Game-like interactions are also a useful way of replacing the tedious but necessary aspects of online browsing, such as online security controls. In order to increase awareness of its new box set offer, which allows subscribers to access more than 300 titles including The Wire and True Detective, broadcaster Sky and its provider Adludio created a PlayCaptcha game, which replaces the Captcha online security test of scrambled numbers and letters used on websites.

Sky customers had to drag a hand to knock over a row of DVD box sets within their browsers, which triggered a domino effect to help illustrate the range of titles on offer. According to Sky’s measurements, 85% of customers recalled the Sky brand after being exposed to the game and 94% remembered it was for Sky’s box set offer. More than half (51%) of those who played the game did so on a mobile device, with a frequency of 1.24 times per user, and 30% said it was an ad they would tell others about.
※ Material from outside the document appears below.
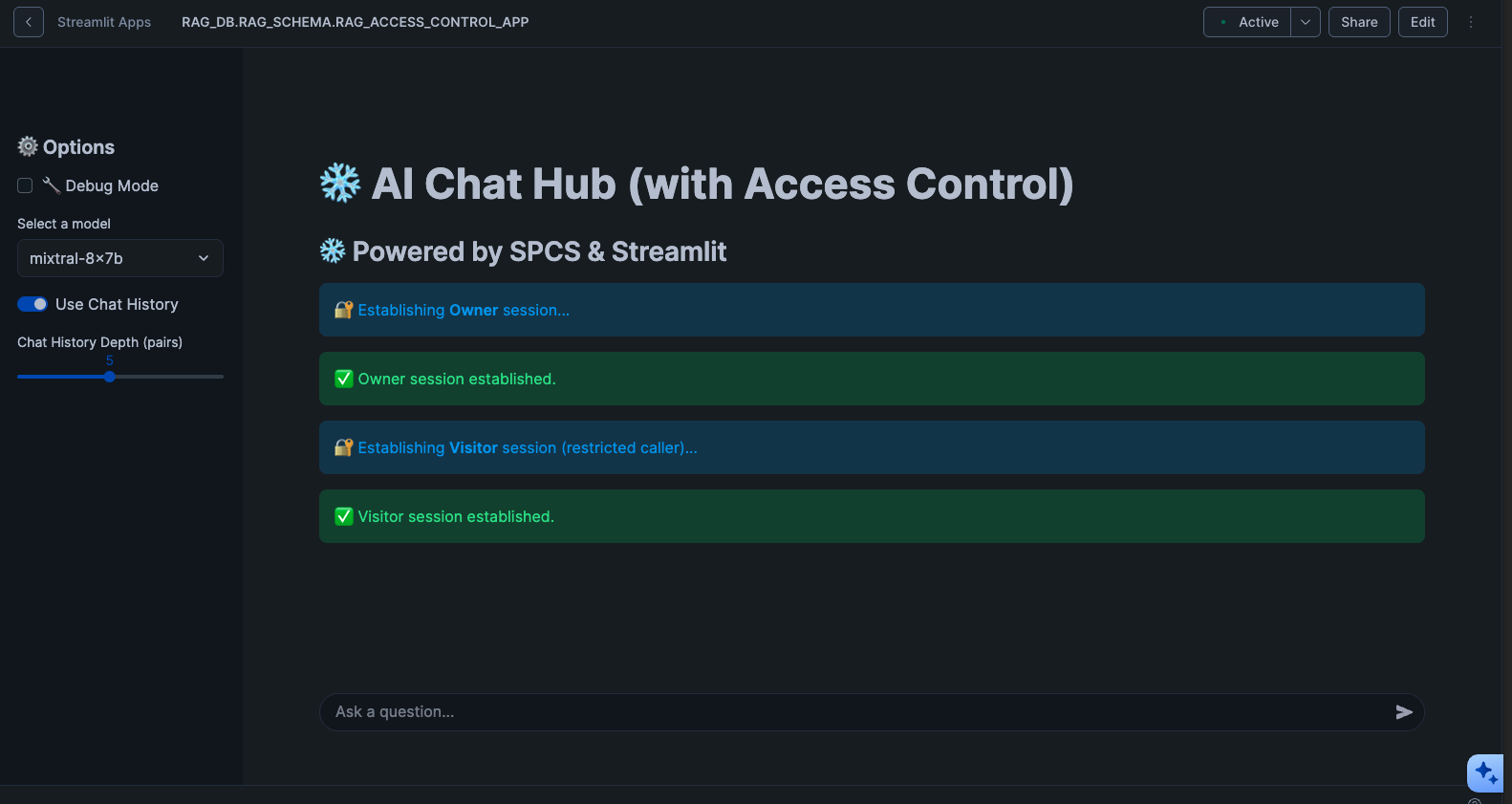Click the Edit button
1512x804 pixels.
(x=1422, y=21)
Although mobile games should not be shoehorned into every campaign, if there is a good fit it can help boost engagement and brand awareness in a more powerful way, adds LV=’s Wishman.

“I wouldn’t say that it is mandatory and we won’t make a game for every ad, but there is enough good feeling about LV= Drift that we will be looking to do something similar again in 2015. Whatever we do must be aligned with our brand, though. We have sponsorship in rugby and cricket, for example, so there is plenty of scope for ideas in the future,” he says.
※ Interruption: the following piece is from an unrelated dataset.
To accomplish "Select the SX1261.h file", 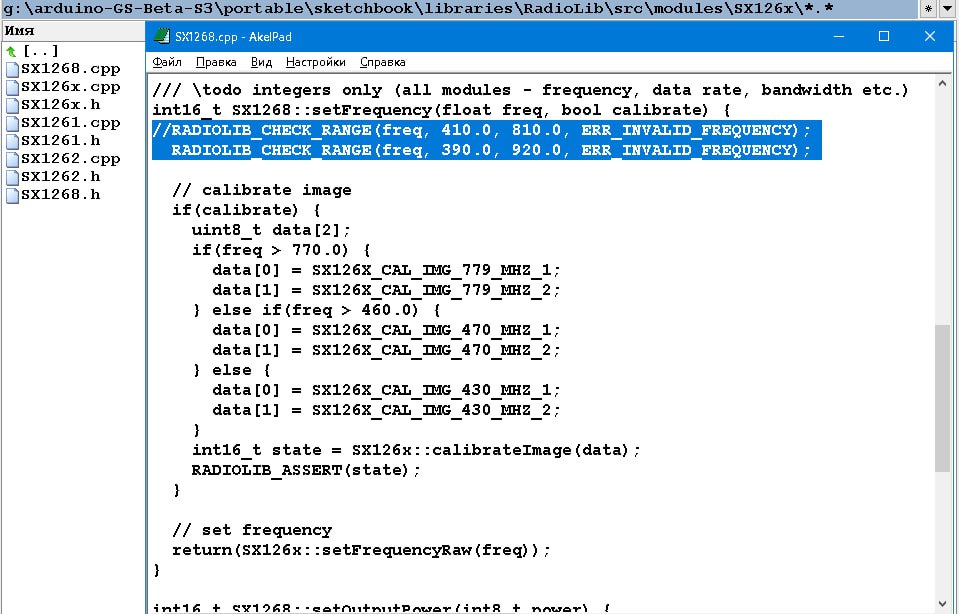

Three things you need to get right

Compatibility

Brands need to make sure mobile games are compatible across operating systems, or otherwise accept losing a large part of the potential audience. “If you look at the reviews of mobile games, the biggest gripe is that the device people are trying to use it on doesn’t work,” says LV= group ecommerce director Paul Wishman.

“People tend to build things for iPhone predominantly and therefore Android users have issues. We’ve learnt that with previous games and apps, so we now take more time to make sure anything we launch is fairly ubiquitous so that everyone can use it.”

Life cycles

“Mobile game life cycles are generally quite short, so to get constant repeat rates is a challenge for any type of mobile game,” says Zohra Hirji, senior marketing manager at Citizen Science, Cancer Research UK’s app and games division.

As a result, it is important to test and learn continually to discover what creates the biggest cut-through in the long term.

Get the right fit

Mobile gaming will not be right for every brand every time, so businesses need to ensure they use gaming in a way that is appropriate for their offer. The games that work best are always closely aligned to a brand’s core purpose.